Task inputs —
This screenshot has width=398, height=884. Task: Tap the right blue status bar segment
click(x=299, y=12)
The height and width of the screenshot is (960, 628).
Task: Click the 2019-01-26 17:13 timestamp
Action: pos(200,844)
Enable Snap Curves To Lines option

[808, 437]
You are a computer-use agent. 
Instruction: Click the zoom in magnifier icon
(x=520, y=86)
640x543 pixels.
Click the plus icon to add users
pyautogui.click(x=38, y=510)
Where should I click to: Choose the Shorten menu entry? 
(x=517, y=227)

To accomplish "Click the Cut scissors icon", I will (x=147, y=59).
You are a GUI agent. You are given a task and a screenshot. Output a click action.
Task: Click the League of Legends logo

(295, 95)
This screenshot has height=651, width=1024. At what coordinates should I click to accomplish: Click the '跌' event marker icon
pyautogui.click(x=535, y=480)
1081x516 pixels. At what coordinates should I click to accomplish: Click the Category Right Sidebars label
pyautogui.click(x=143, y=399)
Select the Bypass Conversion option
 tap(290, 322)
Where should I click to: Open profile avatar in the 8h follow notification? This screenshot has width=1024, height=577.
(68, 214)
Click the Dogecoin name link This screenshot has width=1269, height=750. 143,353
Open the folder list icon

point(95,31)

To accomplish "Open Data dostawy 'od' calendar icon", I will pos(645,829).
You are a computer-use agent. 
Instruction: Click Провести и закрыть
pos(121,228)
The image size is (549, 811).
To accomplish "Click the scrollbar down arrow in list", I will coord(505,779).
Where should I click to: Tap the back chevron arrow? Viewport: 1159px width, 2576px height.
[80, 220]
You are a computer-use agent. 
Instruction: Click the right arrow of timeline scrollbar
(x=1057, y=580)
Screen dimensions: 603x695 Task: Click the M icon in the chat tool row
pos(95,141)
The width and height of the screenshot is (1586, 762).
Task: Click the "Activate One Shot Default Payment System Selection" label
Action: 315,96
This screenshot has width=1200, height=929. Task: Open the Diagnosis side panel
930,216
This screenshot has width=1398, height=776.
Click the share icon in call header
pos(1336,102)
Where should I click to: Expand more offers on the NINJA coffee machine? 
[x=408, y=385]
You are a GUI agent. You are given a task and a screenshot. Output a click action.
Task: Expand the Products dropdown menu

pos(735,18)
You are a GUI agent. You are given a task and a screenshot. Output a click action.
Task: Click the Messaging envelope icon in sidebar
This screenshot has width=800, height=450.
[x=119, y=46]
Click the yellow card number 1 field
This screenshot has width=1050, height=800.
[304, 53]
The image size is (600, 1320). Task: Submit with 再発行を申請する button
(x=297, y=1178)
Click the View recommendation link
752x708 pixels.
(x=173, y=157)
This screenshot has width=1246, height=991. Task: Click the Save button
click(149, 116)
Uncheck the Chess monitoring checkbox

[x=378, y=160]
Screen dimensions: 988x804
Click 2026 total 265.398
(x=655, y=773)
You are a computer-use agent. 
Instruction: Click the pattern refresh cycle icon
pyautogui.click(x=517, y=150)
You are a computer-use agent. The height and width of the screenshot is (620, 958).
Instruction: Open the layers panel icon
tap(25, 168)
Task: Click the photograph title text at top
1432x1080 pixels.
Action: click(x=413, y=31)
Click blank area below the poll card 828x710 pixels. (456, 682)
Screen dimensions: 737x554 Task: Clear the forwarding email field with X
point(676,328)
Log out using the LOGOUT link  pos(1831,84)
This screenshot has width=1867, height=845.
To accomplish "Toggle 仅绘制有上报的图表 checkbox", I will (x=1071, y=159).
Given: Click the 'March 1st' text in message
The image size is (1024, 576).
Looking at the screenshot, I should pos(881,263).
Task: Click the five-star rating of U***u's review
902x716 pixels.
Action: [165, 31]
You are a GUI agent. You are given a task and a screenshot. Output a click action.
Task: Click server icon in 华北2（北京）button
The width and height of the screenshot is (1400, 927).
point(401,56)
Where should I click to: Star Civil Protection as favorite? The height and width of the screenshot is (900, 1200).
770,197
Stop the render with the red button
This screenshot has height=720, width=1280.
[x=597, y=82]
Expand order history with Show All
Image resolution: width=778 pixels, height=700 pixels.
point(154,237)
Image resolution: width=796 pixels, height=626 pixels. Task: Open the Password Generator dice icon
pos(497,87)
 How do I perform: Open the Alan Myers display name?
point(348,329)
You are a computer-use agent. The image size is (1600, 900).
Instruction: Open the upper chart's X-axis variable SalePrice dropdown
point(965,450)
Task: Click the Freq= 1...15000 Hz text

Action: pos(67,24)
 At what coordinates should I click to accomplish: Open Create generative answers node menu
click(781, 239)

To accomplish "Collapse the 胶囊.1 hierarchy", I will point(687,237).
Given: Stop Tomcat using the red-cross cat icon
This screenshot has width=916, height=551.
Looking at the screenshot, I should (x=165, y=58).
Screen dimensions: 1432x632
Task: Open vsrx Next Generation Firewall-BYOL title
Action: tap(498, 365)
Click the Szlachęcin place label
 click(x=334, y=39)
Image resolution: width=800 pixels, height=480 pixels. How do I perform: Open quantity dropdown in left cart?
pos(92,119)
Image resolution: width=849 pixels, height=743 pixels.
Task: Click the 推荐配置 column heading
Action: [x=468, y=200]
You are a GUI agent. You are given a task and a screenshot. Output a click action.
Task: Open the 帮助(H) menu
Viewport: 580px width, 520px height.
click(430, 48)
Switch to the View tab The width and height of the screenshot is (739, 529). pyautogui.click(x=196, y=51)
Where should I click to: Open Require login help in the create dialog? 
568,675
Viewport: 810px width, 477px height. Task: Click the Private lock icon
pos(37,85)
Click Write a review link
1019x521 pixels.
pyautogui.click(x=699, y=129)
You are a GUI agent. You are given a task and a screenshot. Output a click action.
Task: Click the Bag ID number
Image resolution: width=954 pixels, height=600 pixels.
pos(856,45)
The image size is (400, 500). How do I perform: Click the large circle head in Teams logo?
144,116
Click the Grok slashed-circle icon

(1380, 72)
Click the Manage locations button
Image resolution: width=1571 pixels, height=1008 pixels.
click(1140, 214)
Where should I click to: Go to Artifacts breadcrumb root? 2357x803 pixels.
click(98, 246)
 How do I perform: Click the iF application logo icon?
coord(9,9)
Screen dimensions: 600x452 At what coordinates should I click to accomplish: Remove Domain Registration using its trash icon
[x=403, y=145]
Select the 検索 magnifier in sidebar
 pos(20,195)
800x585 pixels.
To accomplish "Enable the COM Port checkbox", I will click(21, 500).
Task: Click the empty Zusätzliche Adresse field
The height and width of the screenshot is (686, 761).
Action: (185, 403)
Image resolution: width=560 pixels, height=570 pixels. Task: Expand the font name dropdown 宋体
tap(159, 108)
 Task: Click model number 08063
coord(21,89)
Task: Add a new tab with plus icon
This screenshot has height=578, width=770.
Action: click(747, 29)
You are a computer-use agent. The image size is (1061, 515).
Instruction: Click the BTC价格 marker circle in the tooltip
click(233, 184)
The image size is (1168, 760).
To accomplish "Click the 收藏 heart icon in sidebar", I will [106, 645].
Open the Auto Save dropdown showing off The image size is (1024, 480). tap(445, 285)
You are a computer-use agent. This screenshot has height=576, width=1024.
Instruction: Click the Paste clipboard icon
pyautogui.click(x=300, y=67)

What you are asked to do — Precisely the lines between those holding "Task: Click the Freq= 1...15000 Hz text" and "Given: Stop Tomcat", inclusive, are to be reproduced from the listing above, with nothing added.

Answer to the problem —
Task: Click the Freq= 1...15000 Hz text

Action: pos(67,24)
 At what coordinates should I click to accomplish: Open Create generative answers node menu
click(781, 239)

To accomplish "Collapse the 胶囊.1 hierarchy", I will point(687,237).
Given: Stop Tomcat using the red-cross cat icon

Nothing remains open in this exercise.